According to the German national statistical service, German industrial output dropped by 0.8% in January against projections by a Reuters survey that pointed to a 0.5% increase. Driven by full employment, the German economy is still growing, but it is unheard of for the biggest economy in the Eurozone to rely on easy credit conditions and the domestic market in an economy where one in five jobs depends on exports. As a result, the German economy grew by an anaemic 0.2% in the last quarter of 2018.

Meanwhile, the Bank of France has trimmed its forecast for the country’s first-quarter economic growth from 0.4% to 0.3%. Business confidence in the manufacturing and service industries is surging, but the mood across the Eurozone is weighing heavily on the bloc’s second-largest economy.

Italian industrial production shot up 1.7% in January with respect to December, but, the rise was driven by the energy sector in part because demand was higher than a year ago.
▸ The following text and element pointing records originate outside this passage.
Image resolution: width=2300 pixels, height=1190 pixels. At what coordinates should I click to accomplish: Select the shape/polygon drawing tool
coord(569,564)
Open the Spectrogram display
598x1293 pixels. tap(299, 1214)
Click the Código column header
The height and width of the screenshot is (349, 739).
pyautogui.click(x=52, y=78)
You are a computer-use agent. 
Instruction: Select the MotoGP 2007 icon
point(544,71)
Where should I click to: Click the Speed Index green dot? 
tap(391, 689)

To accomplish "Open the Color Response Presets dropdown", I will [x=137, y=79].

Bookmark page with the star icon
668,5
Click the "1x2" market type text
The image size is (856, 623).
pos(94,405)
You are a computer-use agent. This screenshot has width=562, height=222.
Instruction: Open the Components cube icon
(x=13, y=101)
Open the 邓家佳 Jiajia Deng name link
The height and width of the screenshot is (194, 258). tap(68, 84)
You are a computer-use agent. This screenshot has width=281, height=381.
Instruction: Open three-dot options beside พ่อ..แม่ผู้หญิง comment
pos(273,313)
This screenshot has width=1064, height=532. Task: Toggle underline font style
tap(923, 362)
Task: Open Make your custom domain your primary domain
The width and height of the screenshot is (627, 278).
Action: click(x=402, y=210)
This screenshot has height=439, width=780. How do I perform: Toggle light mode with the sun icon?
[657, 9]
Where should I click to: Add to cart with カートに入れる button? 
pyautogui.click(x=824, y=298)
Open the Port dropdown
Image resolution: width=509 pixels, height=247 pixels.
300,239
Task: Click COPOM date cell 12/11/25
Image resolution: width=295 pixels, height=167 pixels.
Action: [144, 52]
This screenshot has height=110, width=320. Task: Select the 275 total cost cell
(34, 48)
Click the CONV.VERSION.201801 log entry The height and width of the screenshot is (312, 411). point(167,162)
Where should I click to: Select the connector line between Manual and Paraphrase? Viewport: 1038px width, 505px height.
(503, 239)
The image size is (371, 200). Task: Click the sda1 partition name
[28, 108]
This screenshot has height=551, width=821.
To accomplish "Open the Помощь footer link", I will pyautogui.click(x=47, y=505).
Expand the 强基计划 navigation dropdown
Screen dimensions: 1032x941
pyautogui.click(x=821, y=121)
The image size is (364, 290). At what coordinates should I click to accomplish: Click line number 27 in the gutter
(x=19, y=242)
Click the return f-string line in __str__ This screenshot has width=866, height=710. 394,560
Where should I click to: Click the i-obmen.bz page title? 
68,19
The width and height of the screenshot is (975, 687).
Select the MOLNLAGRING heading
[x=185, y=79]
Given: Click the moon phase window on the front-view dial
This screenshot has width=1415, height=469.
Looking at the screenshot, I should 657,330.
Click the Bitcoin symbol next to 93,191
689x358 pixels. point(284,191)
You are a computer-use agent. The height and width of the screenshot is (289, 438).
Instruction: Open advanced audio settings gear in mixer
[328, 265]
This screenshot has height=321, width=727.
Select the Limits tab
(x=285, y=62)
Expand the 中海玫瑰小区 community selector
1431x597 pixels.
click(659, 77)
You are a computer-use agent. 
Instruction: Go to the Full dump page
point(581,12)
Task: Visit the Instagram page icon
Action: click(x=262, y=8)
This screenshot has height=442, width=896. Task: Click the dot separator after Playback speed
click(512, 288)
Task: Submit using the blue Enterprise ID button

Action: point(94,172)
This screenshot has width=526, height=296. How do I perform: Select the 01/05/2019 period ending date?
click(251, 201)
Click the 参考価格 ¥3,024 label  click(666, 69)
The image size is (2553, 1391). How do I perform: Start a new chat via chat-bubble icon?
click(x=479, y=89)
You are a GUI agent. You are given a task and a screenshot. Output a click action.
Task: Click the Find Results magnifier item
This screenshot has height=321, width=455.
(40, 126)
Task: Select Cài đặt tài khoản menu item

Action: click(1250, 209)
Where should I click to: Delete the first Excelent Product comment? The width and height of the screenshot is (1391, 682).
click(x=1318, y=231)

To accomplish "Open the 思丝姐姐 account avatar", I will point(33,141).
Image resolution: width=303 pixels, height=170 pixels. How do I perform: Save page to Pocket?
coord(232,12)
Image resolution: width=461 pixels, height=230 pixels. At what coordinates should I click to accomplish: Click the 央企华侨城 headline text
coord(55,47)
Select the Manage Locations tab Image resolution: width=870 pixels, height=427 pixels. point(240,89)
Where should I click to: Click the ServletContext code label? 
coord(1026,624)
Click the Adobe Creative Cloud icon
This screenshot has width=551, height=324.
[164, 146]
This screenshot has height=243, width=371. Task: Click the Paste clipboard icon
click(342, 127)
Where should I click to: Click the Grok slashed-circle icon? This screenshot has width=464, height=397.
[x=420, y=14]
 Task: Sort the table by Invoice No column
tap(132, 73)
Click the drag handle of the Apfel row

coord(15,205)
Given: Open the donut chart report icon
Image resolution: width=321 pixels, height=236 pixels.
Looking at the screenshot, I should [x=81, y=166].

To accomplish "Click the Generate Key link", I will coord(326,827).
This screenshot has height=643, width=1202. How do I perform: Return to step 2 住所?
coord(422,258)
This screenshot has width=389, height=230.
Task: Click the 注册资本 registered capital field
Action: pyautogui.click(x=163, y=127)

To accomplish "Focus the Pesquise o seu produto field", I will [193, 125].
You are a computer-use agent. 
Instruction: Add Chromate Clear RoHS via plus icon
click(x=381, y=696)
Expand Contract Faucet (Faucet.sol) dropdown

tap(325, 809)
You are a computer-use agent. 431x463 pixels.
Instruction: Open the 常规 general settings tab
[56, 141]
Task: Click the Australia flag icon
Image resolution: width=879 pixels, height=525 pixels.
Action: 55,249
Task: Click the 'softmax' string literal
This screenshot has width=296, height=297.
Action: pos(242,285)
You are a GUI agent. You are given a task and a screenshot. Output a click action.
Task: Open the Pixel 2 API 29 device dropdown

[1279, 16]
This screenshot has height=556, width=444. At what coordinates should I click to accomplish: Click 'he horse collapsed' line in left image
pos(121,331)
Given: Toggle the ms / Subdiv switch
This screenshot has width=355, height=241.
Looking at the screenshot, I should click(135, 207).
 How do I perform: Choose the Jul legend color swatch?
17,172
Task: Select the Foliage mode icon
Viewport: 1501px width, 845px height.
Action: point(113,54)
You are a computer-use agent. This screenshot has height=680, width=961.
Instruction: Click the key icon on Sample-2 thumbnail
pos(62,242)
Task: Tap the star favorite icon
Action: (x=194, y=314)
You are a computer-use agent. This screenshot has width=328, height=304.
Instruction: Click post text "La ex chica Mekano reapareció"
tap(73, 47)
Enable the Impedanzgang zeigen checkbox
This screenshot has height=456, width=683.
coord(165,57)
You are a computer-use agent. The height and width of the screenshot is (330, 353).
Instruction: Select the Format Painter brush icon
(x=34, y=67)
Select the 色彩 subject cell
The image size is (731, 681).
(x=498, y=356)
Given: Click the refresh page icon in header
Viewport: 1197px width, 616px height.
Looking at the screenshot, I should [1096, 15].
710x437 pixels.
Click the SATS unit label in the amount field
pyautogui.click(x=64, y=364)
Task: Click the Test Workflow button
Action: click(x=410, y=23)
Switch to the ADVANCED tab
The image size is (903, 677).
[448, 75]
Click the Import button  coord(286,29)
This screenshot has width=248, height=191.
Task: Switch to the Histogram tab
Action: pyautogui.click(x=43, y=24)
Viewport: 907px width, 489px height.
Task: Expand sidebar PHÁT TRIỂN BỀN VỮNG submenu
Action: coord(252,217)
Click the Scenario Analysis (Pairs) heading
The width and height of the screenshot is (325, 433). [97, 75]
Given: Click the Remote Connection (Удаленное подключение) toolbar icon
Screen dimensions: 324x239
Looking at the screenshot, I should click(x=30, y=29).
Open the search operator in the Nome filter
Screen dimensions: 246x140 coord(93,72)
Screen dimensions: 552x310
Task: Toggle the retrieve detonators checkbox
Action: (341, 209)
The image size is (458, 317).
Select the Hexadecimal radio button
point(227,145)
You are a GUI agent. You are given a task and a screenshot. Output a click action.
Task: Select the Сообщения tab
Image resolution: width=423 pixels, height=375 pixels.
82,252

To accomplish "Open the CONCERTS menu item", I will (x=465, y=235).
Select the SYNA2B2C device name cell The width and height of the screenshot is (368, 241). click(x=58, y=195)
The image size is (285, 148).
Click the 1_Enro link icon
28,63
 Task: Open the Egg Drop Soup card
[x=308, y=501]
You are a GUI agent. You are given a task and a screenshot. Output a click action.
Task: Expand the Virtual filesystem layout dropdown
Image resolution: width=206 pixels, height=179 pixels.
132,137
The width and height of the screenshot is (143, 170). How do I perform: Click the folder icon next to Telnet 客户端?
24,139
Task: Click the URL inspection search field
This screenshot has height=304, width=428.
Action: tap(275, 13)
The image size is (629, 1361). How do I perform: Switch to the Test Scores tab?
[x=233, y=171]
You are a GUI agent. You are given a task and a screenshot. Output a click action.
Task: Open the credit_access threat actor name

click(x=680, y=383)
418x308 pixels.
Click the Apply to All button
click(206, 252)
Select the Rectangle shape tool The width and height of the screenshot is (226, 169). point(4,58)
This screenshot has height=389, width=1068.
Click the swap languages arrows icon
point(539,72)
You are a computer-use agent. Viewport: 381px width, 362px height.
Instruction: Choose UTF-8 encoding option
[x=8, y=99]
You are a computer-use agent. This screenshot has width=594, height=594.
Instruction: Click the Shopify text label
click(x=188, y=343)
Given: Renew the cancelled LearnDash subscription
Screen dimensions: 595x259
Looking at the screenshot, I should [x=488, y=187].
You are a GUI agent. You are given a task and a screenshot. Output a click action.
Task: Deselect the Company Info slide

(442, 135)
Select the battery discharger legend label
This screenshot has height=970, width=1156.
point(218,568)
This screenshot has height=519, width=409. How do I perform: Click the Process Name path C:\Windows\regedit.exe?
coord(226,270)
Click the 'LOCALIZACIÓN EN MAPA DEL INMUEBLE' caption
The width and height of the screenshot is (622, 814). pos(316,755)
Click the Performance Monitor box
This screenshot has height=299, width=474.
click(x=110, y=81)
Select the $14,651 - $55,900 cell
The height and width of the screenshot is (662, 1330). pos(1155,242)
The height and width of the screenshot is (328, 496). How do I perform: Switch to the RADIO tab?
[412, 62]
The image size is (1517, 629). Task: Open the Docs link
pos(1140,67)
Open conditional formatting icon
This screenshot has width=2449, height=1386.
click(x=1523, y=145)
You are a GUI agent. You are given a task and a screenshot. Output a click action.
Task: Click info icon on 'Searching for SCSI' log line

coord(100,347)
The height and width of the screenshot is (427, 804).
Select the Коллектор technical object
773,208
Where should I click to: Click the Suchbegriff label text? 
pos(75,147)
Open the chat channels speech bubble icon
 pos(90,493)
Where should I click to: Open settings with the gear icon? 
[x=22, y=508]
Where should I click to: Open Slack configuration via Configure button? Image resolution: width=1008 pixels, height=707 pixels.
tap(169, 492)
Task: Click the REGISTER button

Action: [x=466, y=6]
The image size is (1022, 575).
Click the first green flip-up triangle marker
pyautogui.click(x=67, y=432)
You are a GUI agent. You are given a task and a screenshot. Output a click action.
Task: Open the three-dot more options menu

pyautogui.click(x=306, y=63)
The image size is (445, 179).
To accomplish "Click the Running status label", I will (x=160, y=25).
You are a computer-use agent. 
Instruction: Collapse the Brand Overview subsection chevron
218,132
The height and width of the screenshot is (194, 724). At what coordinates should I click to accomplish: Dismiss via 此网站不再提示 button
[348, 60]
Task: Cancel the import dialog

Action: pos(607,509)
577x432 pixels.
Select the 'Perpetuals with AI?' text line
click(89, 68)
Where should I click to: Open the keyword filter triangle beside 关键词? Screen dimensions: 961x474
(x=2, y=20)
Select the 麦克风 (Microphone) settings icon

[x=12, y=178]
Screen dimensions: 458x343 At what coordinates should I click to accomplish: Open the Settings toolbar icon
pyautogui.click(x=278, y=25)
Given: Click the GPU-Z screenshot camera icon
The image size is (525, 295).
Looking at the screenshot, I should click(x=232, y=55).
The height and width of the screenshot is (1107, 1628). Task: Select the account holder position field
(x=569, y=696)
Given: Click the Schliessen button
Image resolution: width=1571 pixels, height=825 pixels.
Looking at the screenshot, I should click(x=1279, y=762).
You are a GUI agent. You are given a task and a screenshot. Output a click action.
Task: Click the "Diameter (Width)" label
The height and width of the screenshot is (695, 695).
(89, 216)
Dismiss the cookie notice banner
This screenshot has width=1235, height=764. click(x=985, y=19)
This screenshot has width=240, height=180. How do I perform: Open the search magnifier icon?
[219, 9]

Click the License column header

Despite January’s rise, the November 2018-January 2019 period was the worst three months for industrial production since 2012-2013, with overall output down 1.8%.

Italy is officially in recession, having experienced two consecutive quarters of overall negative growth.

The UK economy created 400,000 jobs in 2018, but overall the economic situation in Britain is slowing due to Brexit and weakening global trade.